If we’re comparing map legends, then here is Ordnance Survey, Scotland, 1:25,000. No attempt to show the difficulty of paths. (According to the publisher, these maps are “ideal for activities like hillwalking, hiking, mountaineering, trail running and mountain biking”).
Here’s the original thesis where that legend appears. Apparently it’s from an IGN TOP 25 map. Do you know if this is typical of French topographic maps?
What I find interesting about this legend is that it’s an entire scale of… not difficulty per se, but usability more holistically. To replicate this legend using OSM data, one would need to employ not only one of the keys like trail_visibility=* but multiple in concert. Or maybe “hard part of hiking trail” is relative to the trail itself rather than a universal scale?
Agreed. In other threads, I often come out against attempts to design bespoke typologies or abuse third-party scales, mainly because these attempts quickly turn out to be parochial and inflexible. (Hello, crossing=* and isced:level=*.) On the other hand, I do see value in intuitive, keyword-based keys to supplement more empirical keys about specific physical characteristics. The point of studying map legends is to ground the discussion: is a distinction so fundamental that it affects the very language that people use refer to the thing, even if they know nothing else about the thing?
One thing I’ve learned in studying legends for OSM Americana is the degree to which print cartographers play fast and loose with any physical characteristics they do mention. A seemingly straightforward scale of place labels sized by population – yet some cities actually get boosted or demoted based on notability. A seemingly precise specification of inclines by grade – but a reader will never fact-check the map for slight deviations from this criterion.
Quite interesting, considering the title says “roads and paths”.
If we were to only take intersection of different legends, we’d end up with an empty map. With union, there would be a detailed map.
Here we have trail and primitive trail distinguished by two different dash patterns, plus a special yellow highlight for the Pacific Northwest Trail. A parenthetical tells us that a primitive trail may be difficult to follow, so we can assume that the other trail classification should generally be easier to follow. Here is a sample of all three line styles on the map:
Now here is another area of the map where the Pacific Northwest Trail follows the South Coast (below Third Beach) and the North Coast (above Rialto Beach). Some sections of this yellow highlighted line have long black dashes indicating trail or short black dashes indicating primitive trail, but other sections lack a black line of any kind. These sections have no visible path and the hiking route simply follows the shoreline.
This is from the IGN 1:25,000 that is still used as THE reference here. But this belongs to the “touristic overlay” that does not belong to the topographic map itself (it is compiled from sources such as mountaineering and hiking associations)
I think every single topographic map of the Alps I have ever seen (Austria, France, Slovenia - I have not used paper maps in years and do not have them on hand), and also both French and Spanish maps of the Pyrenees, had full, dashed and dotted lines to distinguish easy paths, intermediate paths and hard (hand-using) paths. To me this is the gold standard :-).

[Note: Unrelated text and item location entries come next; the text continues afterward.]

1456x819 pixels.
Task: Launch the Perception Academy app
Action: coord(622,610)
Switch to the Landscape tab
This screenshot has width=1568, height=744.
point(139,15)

This looks a misunderstanding to me, Austrian maps by ÖAV and BEV use stipples for width, so much it seems to me. I posted a photo of a legend of a printed map above. You may read it as something different, but the legend is what counts, for me.
This is the Austrian and German classification scheme for hiking paths Blue, red, black. Obviously, not good enough for openstreetmap though.

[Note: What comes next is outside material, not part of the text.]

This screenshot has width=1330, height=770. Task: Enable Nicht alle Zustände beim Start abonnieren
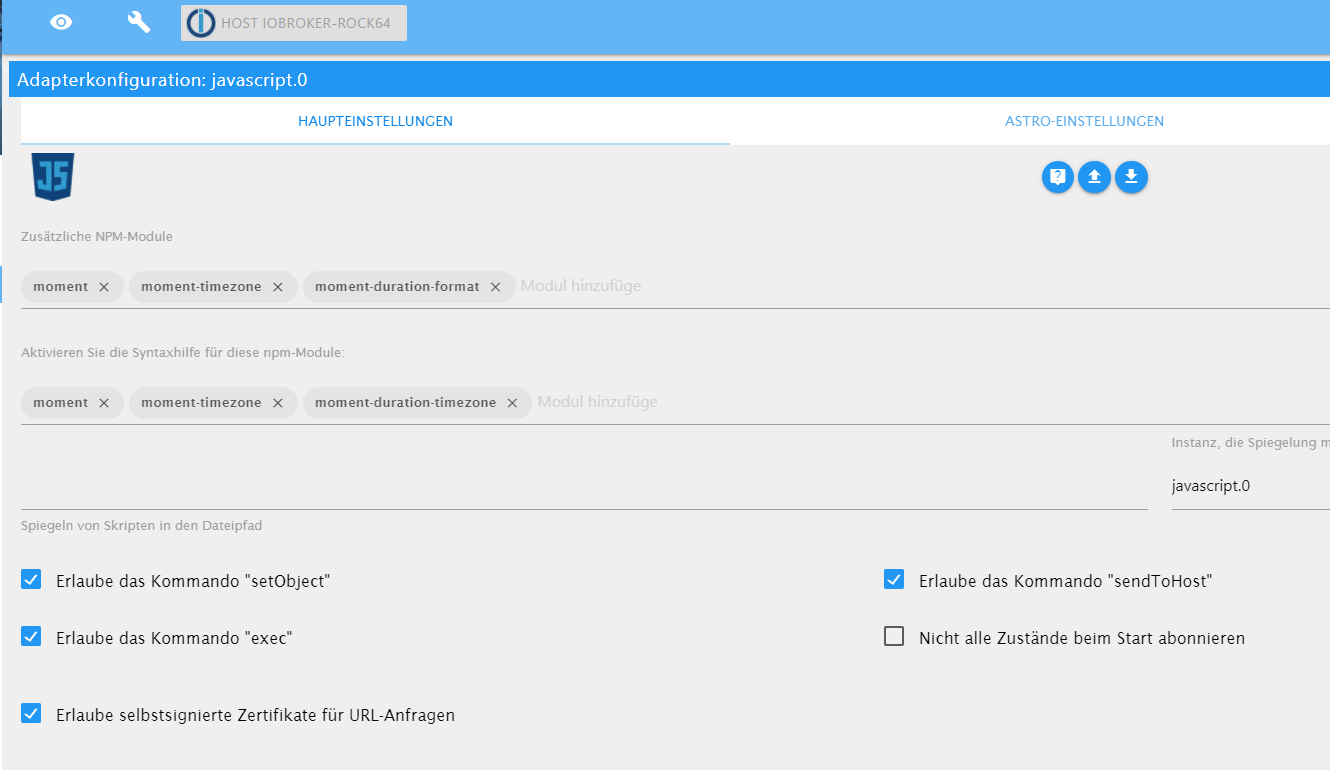pos(894,636)
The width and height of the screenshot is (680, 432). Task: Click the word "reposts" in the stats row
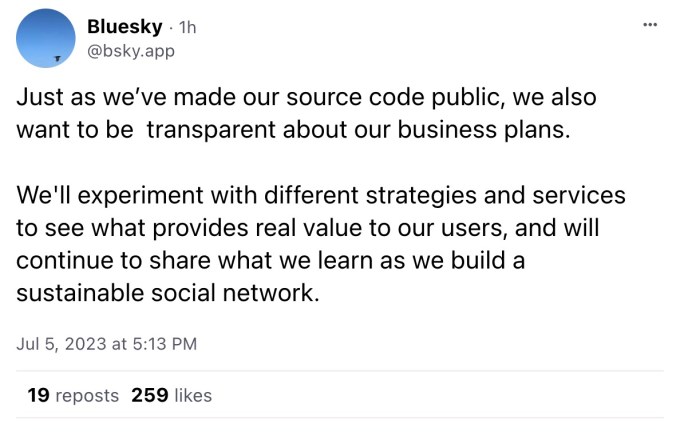click(x=87, y=395)
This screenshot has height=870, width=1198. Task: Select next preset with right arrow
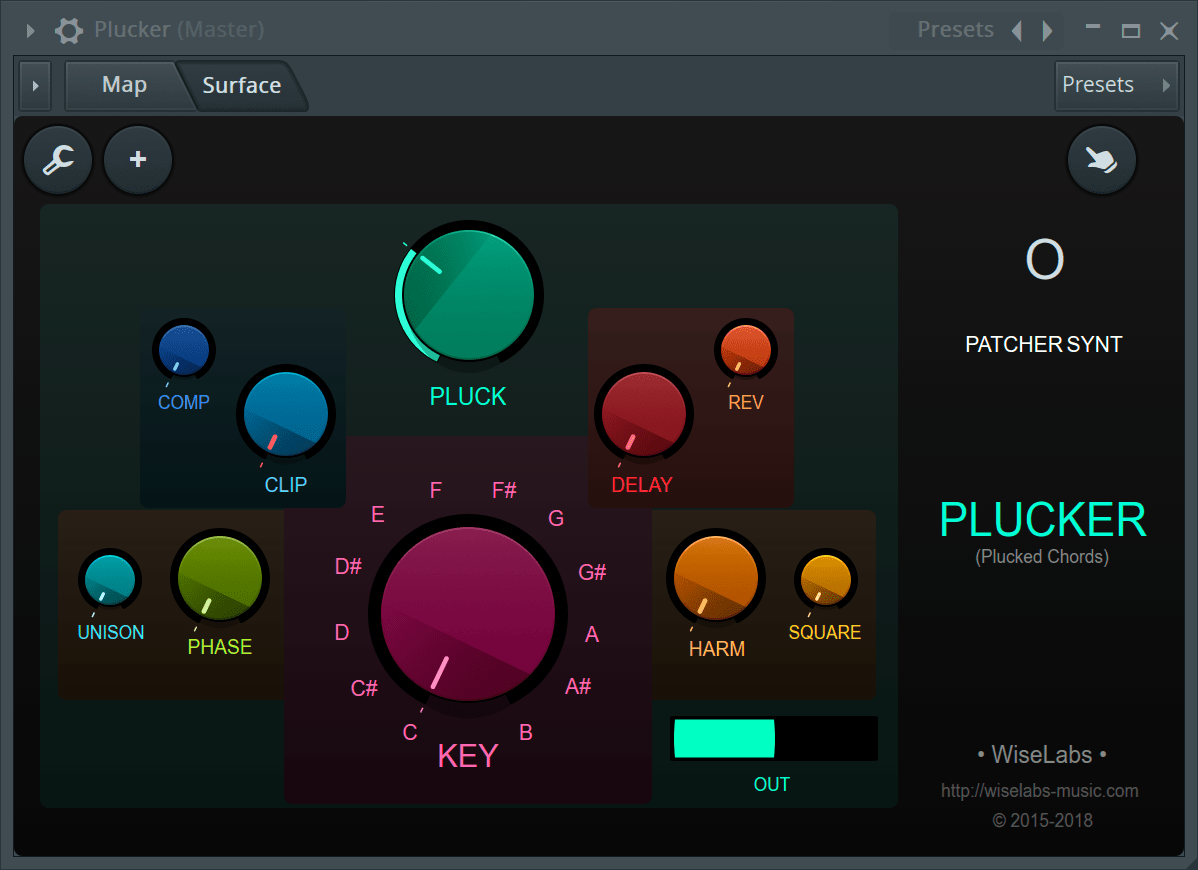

It absolutely makes sense for producing a map to fall down to a lower number of categories that we are able to map. For path, I would be happy with 3 already.
That would admittedly be awesome for several reasons. If we manage to do that in the summer, I could do that.
That region though, is in Trentino, not South-Tyrol, for what it’s worth.
All the (2) people familiar with the surroundings agreed that there is nothing on the ground that guides the way of someone passing there, no markings, no tramplings, just ragged terrain. Mapper CAI_Salò in addition said, that the Kompass map as well as the OSM mapping give indications on where to head, for use “by proven expert mountaineers, by azimuth”.
I do not think having commented “When there is nothing on the ground but there is a route in your head helped by a line on a (paper/on-screen)-map, openstreetmap data should also only contain a route and not a path” would have met a different reply.
My take home from this: For some a route (an idea) is a kind of path (type=route perhaps.) From various replies in several topics, I started to learn, that in English (both British and American) that sounds quite reasonable.